» QUESTIONS:
1. From the essay about whether to stay dirty or clean up, list every kind of dirt or grime the writer says is on them.
2. Answer these from the essay about whether to stay dirty or clean up.
(a) In what sense does the writer say they are not filthy?
(b) How does the writer say they feel about soap?
(c) If the writer keeps working, what would they know when going to bed tonight?
3. Keep writing the essay about whether to stay dirty or clean up, starting right after its last sentence.

To remain filthy or not?

I am not bacteriologically filthy, at least as far as plague-like diseases are concerned. I do have a lot of dried sweat on me and real dirt – the kind that comes from the earth and you can go things in. Probably some dust, also, and maybe remnants of a spider web. Yes, I let all this happen to me . . . and stay. Now I have to decide whether to clean up and thereby render myself not really inclined to refilth myself by doing some work around here or not.

The benefits of the getting clean are enticing – no dirty work today, some reading, that clean feeling, and guilt. On the other hand, I could just get to it and go to bed tonight knowing I had improved my lot and I would be able to put off handling that soap and water stuff. Not that I don’t like soap; I practically worship it. However, it is such a chore to get undressed, to get wet, to get dry, to get dressed, to take your dirty stuff to the laundry room and then realize, “Oh, I ought to empty the washer and start a load.”

» MATERIAL SUPPLIED:
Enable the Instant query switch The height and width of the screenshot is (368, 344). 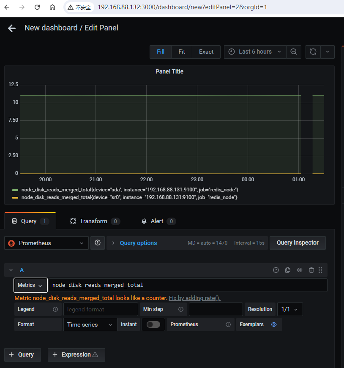(153, 324)

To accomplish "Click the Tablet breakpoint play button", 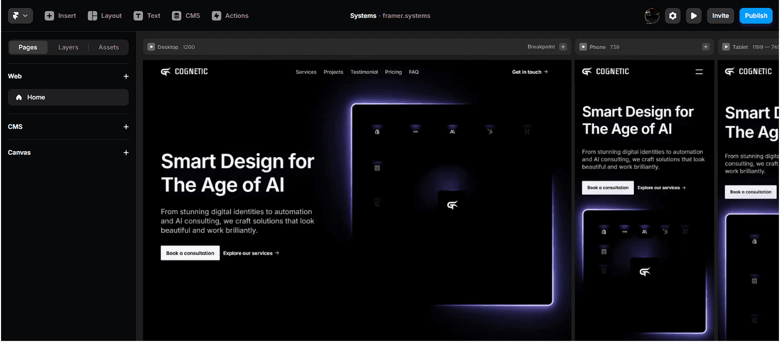I will [726, 46].
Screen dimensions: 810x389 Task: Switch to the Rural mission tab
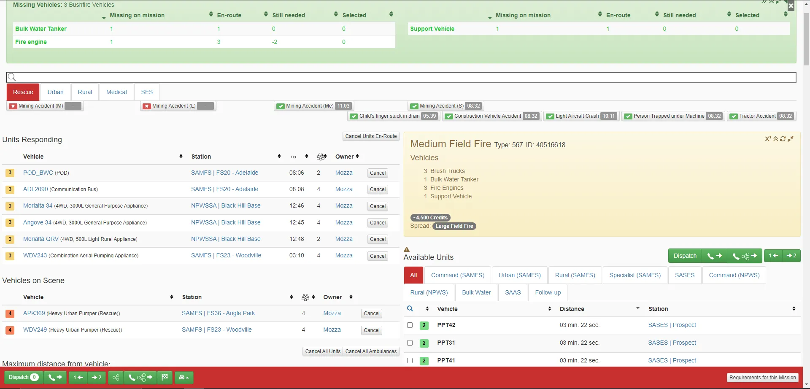pos(85,92)
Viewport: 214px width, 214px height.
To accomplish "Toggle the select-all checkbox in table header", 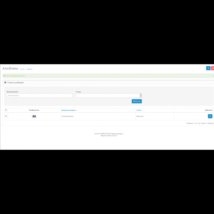I will (6, 110).
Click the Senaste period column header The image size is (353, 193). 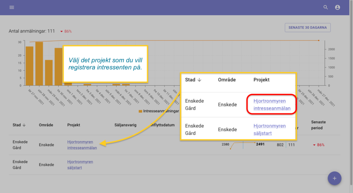318,125
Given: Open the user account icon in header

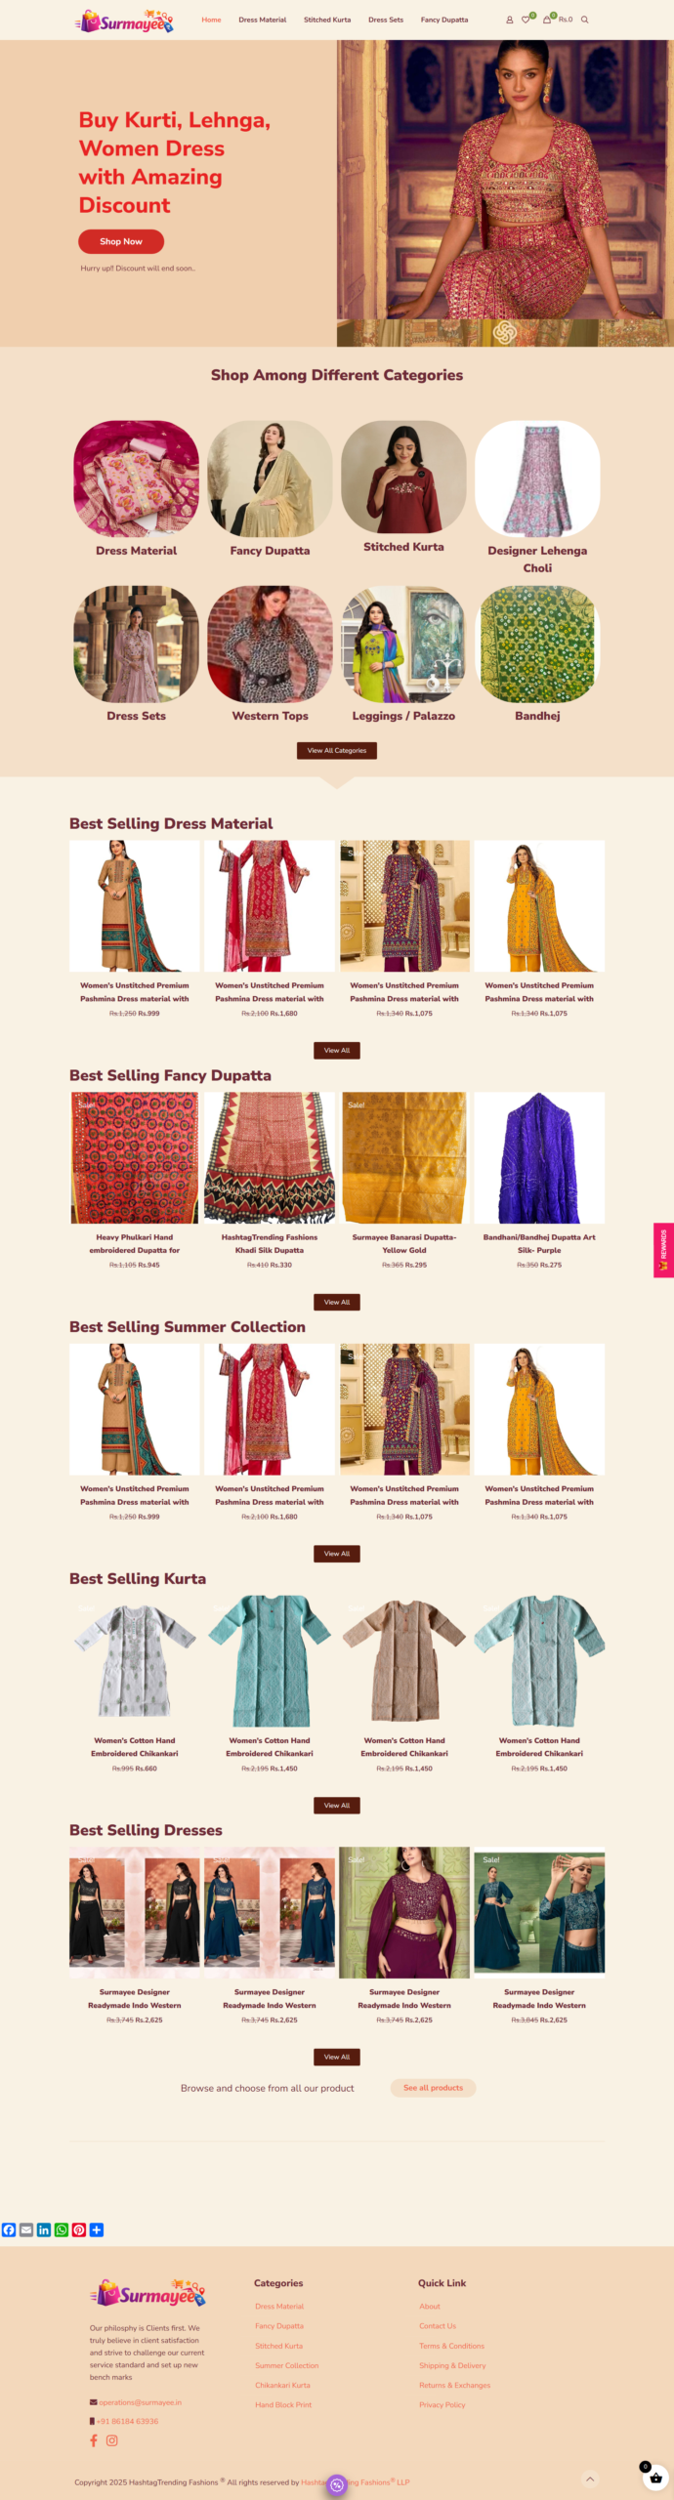Looking at the screenshot, I should coord(509,20).
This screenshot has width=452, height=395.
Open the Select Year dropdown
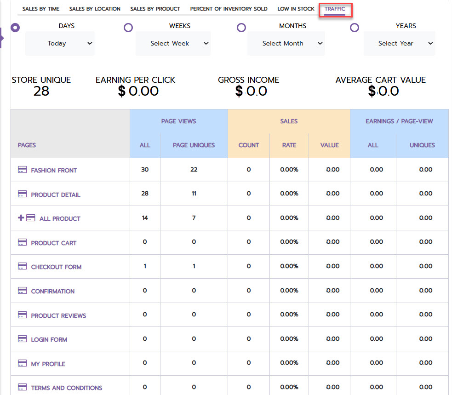pyautogui.click(x=400, y=43)
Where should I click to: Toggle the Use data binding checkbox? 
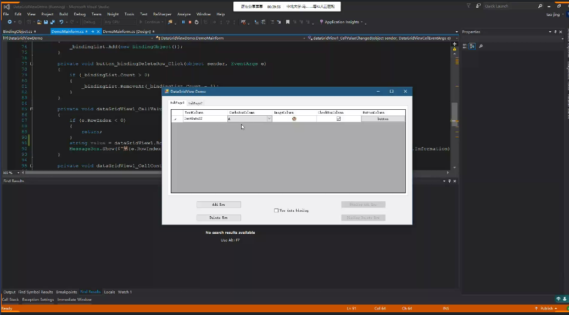[x=276, y=210]
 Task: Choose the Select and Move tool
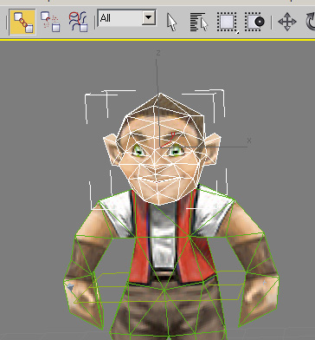tap(287, 22)
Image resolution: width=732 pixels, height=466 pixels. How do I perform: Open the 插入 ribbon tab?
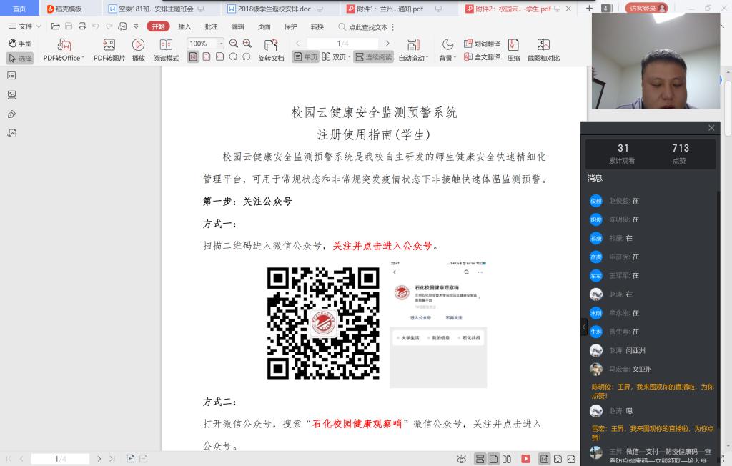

» RESULTS OF THE TASKS:
1.
- dried sweat
- real dirt, the kind that comes from the earth
- probably some dust
- maybe remnants of a spider web

2.
(a) Bacteriologically, at least as far as plague-like diseases are concerned.
(b) They practically worship it.
(c) That they had improved their lot.

3.
Time for a daydream:

I have so much money I can send out for emergency workers on a Sunday to first, empty out my house, then remodel and repair, then move in new furniture, then pack and inventory all the knick-knacks. Well, to be truthful, the first thing they would do would be to put me on a Lear jet to a wonderful resort area with Spa people waiting on the tarmac with a Hummer to whisk me away to a personal cleaning process that requires me to do nothing except breathe and talk. I no doubt would have to pay extra to be allowed to talk, but that is almost the story of my life, and the first premise was that I had SO MUCH MONEY.

Wait, I think I’m going to modify the plan: I get whisked away to a spa and then to a brand new big house where everyone waits to be blessed with an assignment from moi. Organize those photos, refinish that antique furniture, get me a glass of iced tea. It’s the little things, dontcha know? Oh, and some of those cucumber canapes.